» **ABOUT THIS EXERCISE**: Report all lines in the records that hold the string "computer".

• • • • •

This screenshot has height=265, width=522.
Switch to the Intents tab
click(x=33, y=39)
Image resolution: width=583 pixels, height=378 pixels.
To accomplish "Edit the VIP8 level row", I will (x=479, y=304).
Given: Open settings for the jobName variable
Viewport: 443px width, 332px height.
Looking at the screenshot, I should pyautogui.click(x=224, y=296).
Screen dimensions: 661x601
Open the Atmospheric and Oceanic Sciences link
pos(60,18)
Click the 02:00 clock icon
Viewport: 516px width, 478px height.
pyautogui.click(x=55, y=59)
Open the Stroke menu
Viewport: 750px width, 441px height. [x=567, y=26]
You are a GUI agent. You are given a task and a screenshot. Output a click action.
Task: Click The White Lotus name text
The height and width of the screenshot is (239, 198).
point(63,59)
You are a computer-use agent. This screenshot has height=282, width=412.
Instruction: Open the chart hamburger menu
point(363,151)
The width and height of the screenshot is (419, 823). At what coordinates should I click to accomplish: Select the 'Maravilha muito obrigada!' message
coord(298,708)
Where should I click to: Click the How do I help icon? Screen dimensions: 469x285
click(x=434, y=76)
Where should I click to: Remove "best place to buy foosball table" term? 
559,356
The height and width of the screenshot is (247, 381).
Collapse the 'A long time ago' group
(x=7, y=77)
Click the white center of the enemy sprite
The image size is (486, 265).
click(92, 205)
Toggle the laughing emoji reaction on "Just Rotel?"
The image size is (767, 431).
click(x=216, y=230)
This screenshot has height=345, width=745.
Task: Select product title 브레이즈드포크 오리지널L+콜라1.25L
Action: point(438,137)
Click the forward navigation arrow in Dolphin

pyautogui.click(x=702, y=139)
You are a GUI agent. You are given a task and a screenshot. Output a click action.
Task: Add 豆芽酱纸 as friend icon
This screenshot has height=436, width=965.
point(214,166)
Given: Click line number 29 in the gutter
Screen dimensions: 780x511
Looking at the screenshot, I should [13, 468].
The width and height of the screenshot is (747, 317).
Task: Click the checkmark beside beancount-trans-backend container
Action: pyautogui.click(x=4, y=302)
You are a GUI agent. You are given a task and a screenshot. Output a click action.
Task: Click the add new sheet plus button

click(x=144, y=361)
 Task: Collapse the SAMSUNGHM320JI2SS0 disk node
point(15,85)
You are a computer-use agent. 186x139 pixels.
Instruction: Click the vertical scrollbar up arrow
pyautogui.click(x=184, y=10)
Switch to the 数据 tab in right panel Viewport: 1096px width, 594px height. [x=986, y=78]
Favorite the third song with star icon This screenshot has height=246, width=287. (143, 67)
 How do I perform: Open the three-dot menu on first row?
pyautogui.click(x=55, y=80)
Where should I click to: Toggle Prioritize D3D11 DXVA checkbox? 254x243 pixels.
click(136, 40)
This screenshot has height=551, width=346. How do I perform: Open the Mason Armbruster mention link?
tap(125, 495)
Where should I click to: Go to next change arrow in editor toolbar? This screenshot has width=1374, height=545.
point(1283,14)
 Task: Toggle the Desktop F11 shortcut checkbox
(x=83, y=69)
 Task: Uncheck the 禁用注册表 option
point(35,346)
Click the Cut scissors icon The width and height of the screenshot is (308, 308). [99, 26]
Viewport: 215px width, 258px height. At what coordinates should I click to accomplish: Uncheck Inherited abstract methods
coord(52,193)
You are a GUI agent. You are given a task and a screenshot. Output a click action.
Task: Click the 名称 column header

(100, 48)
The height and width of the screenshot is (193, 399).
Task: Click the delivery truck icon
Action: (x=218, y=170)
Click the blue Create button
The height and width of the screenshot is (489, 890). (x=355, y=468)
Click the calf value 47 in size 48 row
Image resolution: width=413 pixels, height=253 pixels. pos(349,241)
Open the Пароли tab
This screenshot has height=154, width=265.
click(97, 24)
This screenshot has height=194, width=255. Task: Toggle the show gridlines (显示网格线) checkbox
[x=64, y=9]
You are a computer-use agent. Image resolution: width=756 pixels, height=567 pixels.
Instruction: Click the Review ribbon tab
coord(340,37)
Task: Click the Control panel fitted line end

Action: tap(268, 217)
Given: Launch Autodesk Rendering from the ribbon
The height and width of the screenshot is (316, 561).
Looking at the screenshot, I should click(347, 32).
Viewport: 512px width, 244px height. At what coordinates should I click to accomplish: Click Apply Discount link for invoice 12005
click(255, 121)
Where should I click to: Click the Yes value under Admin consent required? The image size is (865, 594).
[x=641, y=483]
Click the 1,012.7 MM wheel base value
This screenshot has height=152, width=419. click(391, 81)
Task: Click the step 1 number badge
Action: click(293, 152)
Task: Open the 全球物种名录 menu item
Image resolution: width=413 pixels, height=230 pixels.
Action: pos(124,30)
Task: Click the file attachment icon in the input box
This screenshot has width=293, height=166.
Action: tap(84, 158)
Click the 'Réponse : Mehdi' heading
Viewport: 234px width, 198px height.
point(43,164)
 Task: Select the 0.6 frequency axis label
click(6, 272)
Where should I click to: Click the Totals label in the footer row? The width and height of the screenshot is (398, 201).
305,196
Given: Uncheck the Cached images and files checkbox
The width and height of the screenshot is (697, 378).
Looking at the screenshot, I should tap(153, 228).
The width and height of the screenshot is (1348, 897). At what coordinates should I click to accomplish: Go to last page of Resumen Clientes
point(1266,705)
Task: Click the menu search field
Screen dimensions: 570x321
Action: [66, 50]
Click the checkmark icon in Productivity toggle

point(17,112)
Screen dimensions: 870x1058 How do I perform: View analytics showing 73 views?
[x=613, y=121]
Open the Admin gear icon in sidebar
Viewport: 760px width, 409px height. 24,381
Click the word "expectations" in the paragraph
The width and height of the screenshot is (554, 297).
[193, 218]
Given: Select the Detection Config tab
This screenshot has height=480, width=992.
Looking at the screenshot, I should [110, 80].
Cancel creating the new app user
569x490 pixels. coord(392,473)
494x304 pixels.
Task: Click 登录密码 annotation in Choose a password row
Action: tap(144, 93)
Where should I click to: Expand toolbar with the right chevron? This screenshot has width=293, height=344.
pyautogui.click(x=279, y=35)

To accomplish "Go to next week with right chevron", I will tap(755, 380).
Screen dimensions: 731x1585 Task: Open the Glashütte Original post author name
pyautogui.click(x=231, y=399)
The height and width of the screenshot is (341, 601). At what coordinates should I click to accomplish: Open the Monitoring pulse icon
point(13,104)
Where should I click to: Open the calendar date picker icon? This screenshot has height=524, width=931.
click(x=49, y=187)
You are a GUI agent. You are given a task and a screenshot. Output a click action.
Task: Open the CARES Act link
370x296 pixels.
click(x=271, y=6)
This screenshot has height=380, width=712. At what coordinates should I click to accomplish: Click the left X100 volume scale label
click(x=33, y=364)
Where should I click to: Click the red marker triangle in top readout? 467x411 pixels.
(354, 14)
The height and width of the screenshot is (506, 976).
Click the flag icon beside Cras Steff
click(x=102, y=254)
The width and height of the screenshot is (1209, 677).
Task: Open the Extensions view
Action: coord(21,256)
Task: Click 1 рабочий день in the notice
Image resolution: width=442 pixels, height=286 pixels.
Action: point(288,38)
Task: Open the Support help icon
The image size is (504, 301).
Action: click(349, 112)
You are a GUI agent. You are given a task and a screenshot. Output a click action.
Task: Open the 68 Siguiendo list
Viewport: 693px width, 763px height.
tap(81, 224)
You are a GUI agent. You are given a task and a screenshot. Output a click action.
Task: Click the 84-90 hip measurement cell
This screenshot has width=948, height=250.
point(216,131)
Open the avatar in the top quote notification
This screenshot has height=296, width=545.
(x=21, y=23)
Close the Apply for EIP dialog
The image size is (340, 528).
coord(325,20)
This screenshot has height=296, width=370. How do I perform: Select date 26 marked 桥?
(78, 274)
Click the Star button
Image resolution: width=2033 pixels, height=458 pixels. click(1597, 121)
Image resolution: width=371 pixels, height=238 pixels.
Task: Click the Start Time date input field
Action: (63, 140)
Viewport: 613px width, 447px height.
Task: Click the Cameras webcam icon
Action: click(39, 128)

• • • • •

» **WRITTEN REPLY**:
You are a computer-use agent. This screenshot has height=282, width=412.
You are a computer-use agent. 186x139 pixels.
You are a computer-use agent. Image resolution: width=756 pixels, height=567 pixels.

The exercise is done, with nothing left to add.